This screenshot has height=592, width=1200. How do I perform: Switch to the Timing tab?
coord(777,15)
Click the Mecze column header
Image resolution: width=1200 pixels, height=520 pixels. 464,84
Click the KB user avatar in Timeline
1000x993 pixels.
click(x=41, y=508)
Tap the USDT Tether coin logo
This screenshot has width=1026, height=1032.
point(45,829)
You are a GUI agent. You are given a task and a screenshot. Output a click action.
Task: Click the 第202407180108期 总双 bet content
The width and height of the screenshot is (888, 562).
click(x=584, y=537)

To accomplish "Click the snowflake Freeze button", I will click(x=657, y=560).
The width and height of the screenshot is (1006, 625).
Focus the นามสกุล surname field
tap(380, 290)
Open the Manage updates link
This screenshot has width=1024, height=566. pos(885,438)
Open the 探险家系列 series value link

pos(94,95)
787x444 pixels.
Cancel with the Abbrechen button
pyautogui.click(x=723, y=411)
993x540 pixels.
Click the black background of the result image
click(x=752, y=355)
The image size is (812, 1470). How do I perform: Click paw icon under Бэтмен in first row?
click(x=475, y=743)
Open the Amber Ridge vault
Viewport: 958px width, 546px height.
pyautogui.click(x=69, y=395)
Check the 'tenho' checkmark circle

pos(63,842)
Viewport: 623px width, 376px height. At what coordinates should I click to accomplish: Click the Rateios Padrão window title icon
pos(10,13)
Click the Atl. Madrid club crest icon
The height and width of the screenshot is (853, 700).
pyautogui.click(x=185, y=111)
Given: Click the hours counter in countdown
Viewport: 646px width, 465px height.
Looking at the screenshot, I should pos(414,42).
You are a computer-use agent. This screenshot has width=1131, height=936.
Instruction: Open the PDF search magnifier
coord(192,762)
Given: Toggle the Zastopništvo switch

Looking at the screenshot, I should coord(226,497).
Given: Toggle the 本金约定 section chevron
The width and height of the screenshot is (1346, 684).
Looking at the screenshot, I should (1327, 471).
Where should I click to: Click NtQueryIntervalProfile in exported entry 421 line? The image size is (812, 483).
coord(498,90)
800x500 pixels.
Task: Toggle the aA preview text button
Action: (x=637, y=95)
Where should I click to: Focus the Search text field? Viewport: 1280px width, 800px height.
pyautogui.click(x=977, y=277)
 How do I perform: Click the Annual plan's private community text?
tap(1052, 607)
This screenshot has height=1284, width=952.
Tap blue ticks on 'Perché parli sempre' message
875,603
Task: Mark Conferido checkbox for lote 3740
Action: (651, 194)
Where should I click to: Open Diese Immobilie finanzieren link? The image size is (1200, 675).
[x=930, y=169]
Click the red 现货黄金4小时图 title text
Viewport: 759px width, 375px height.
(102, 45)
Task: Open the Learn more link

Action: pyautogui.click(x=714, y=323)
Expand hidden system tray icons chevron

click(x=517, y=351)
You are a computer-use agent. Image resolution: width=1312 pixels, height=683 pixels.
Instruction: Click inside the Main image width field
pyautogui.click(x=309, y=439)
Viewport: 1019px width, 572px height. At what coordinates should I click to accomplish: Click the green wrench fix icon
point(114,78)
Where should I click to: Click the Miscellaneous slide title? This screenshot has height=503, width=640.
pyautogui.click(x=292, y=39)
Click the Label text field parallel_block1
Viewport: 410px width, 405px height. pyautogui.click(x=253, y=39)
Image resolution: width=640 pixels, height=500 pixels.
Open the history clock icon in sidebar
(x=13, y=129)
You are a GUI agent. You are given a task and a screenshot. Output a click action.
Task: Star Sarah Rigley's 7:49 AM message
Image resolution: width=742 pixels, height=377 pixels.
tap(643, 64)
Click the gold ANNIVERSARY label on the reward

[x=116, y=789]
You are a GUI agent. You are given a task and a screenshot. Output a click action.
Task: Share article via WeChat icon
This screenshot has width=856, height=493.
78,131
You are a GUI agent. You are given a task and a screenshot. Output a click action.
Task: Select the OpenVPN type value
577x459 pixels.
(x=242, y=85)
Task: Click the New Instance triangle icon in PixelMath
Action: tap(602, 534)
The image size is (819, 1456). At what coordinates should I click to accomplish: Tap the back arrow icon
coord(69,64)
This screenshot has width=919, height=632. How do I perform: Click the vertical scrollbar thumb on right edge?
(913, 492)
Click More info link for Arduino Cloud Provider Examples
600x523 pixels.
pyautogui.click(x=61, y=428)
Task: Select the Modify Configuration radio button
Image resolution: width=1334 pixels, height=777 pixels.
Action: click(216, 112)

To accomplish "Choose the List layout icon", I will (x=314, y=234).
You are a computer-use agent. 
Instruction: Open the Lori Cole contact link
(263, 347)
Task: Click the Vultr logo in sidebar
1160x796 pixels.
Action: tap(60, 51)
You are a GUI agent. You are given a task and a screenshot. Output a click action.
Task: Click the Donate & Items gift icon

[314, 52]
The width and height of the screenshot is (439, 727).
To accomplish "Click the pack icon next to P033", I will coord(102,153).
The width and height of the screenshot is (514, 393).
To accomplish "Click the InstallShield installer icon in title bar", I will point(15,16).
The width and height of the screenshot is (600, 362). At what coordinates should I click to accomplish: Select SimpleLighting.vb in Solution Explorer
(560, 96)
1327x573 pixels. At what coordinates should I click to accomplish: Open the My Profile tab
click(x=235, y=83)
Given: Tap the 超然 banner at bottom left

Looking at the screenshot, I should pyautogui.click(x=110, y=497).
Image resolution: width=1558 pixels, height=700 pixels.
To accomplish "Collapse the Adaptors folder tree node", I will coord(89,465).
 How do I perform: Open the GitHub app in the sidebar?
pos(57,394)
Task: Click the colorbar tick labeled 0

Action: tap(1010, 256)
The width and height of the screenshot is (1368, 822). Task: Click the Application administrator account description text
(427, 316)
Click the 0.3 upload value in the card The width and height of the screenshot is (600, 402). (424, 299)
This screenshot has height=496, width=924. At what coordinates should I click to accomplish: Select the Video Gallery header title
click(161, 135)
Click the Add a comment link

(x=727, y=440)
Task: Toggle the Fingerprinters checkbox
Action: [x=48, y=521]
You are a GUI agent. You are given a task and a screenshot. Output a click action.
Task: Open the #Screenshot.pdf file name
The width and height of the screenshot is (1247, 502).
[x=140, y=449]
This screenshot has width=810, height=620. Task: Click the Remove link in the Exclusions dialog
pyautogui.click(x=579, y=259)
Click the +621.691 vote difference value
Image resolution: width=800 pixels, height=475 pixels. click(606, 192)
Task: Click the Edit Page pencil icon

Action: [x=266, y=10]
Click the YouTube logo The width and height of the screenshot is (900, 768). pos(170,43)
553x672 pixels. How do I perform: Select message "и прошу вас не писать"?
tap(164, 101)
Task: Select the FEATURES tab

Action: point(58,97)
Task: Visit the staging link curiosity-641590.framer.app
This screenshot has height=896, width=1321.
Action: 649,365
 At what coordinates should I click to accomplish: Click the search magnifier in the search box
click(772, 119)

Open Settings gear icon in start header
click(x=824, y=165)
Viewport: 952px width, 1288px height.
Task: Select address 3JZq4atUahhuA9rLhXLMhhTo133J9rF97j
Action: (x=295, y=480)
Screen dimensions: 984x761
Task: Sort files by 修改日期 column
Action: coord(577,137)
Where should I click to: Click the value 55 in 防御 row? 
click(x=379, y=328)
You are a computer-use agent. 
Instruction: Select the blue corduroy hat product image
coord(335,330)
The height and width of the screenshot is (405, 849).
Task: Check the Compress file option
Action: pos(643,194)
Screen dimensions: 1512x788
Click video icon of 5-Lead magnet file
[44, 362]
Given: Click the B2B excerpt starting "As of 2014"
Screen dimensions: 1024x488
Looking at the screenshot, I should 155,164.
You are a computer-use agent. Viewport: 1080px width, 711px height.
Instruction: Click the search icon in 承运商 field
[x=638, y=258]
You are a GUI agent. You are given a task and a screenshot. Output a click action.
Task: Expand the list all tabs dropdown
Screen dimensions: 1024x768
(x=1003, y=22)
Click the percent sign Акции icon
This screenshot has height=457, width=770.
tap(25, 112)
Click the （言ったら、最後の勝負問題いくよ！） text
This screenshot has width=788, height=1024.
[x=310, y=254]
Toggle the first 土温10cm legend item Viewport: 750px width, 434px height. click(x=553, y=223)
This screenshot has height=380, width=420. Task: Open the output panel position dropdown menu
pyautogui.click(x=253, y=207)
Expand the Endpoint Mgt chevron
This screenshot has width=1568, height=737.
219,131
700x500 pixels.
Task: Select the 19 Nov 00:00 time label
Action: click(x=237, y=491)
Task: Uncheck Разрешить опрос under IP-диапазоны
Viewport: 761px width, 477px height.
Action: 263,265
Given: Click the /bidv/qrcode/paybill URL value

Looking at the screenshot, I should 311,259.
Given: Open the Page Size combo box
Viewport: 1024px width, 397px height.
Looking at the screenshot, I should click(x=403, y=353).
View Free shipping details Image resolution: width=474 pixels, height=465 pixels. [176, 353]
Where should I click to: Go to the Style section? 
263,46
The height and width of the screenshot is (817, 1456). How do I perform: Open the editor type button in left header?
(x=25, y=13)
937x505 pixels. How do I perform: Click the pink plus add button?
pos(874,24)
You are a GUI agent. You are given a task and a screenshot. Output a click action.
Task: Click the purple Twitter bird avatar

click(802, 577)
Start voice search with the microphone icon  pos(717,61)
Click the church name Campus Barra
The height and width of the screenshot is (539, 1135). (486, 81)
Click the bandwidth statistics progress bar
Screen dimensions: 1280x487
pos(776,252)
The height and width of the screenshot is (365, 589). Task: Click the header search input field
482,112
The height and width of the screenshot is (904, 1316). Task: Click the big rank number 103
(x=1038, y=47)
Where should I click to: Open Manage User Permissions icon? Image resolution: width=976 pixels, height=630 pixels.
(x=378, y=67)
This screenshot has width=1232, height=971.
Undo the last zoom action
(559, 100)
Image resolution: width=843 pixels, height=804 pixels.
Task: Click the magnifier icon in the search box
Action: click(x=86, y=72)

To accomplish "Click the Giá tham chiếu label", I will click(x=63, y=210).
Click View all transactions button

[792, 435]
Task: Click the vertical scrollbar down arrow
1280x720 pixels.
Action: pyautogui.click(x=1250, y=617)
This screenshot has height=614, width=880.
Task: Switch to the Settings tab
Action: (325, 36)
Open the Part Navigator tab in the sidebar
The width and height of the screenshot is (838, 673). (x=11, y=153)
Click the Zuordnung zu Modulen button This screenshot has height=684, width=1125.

= = = =

Problem description:
For each line above that contains "computer", add one to a count, then state only the final number.

Written solution:
5